Charlie Leman honoured me with a chat at the launch of the second in the Jack Muir trilogy, To the Highlands. I asked him to attend the launch because he had spent time in Papua New Guinea. He spoke well of that book and now he has honoured this one.
I’ve not been to Africa, Israel or Iran so unlike Boy on a Wire and To the Highlands, Return Ticket did not immediately reveal parallels to my own life.
However, as Jack Muir’s journeys unfolded, I was drawn into his subconscious quest for truth, through his search and longing for love, community and family. To seek a true sense of belonging is such powerful and universal human trait and Jack generously allows to us adventure there with him.
I loved Jack’s passion for dishwashing. For him was not a domestic chore, more a spiritual experience. I reveled in his detailed descriptions of the precision, discipline, commitment and manic energy with which he embraced this task. Dishwashing opened doors for Jack. At the sink he displayed his authentic self and wherever he was in action he attracted respect, friendship and love, including that of lifelong partner!
I loved Jack’s rituals with coffee and the intimacy and connections that opened to his and others lives. Whether he was meticulously preparing his beloved bots for guests, being beckoned to the inner sanctum of an elderly strangers abode, or at home in Kincannup at the Whalers Cafe philosophising with the proprietor after his morning Southern Ocean swim.
I loved his Jack’s connection to language, spiritual explorations through Hess’s Siddhartha, discovery of the psyche with Carl Jung and emotional journeys of love to the lyrics of Leonard Cohen.
I felt the depth of Jack’s yearning and passion for Neeza, the instant attraction of this femme fatale with all the associated confusion and complexity. The continuous presence of a former lover creating a ménage et trio like scenario, her disapproving parents and the tragedy and despair of Jack and Neeva’s migration to Australia.

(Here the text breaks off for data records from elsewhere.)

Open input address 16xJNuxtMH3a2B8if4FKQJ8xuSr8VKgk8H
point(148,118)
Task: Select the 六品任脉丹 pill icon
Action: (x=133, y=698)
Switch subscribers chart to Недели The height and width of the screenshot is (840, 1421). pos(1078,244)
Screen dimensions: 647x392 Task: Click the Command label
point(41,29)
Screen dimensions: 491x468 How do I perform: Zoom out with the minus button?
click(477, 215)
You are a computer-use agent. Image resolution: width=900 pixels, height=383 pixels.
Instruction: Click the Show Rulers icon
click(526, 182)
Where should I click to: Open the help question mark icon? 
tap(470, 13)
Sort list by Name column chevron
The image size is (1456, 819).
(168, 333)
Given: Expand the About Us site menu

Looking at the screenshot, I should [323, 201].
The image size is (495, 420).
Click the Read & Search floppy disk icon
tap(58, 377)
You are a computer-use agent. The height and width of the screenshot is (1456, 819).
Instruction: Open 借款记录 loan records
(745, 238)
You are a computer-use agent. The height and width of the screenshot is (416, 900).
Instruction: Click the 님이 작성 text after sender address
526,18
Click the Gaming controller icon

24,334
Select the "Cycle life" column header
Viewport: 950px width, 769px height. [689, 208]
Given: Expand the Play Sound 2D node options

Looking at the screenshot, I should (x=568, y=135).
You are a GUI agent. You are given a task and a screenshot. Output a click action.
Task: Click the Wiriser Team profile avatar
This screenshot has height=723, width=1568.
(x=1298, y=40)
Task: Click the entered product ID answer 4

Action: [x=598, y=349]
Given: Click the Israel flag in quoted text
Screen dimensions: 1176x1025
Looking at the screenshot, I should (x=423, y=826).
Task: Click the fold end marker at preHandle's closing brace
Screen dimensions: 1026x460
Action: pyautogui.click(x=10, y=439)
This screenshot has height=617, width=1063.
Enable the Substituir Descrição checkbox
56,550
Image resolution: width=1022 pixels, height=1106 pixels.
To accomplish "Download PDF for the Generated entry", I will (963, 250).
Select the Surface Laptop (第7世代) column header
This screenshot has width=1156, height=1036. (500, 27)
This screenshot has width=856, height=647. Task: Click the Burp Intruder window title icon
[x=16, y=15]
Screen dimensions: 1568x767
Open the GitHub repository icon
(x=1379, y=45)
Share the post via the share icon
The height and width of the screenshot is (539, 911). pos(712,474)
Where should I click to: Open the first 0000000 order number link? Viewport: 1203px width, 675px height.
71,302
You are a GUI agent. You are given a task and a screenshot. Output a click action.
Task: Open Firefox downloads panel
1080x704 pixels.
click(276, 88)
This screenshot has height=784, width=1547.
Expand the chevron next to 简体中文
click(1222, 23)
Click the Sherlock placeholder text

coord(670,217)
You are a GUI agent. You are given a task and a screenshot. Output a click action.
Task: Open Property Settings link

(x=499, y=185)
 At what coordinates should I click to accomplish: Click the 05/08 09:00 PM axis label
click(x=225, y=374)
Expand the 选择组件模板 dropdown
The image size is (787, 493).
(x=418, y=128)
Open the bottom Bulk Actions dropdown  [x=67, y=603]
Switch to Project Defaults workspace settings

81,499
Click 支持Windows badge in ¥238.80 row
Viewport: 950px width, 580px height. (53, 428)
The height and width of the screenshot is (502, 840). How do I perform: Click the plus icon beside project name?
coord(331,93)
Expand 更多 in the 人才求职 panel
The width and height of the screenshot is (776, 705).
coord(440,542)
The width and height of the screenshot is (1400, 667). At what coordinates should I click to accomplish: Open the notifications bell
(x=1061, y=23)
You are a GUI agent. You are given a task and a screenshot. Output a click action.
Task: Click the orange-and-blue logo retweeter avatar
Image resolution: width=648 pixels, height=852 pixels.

I loved Jack’s dysfunctional but undeniable relationship with his family and the redemption experienced by many of them as the finale drew near. Of father Andrew inviting him to share his kibbutz experience with the local Rotary Club then confiding later that it gave them something to think about. His pained mother’s despairing of her failure in that role, only to be reminded by Jack of the amazing scones she cooked and all the other little things she did that helped form the wondrous nurturing in her own tortured way.
I loved Jack’s awareness of history and his great uncles who fought someone else’s war on the land he’d traveled to explore.
And I loved Jack’s near full circle final return to reside in a small country town, not Genoralup but not so dissimilar Kincannup. There with his kibbutz dishwashing bride, his awareness of the world beyond and his acceptance home and family for all their faults, Jack can finally belong.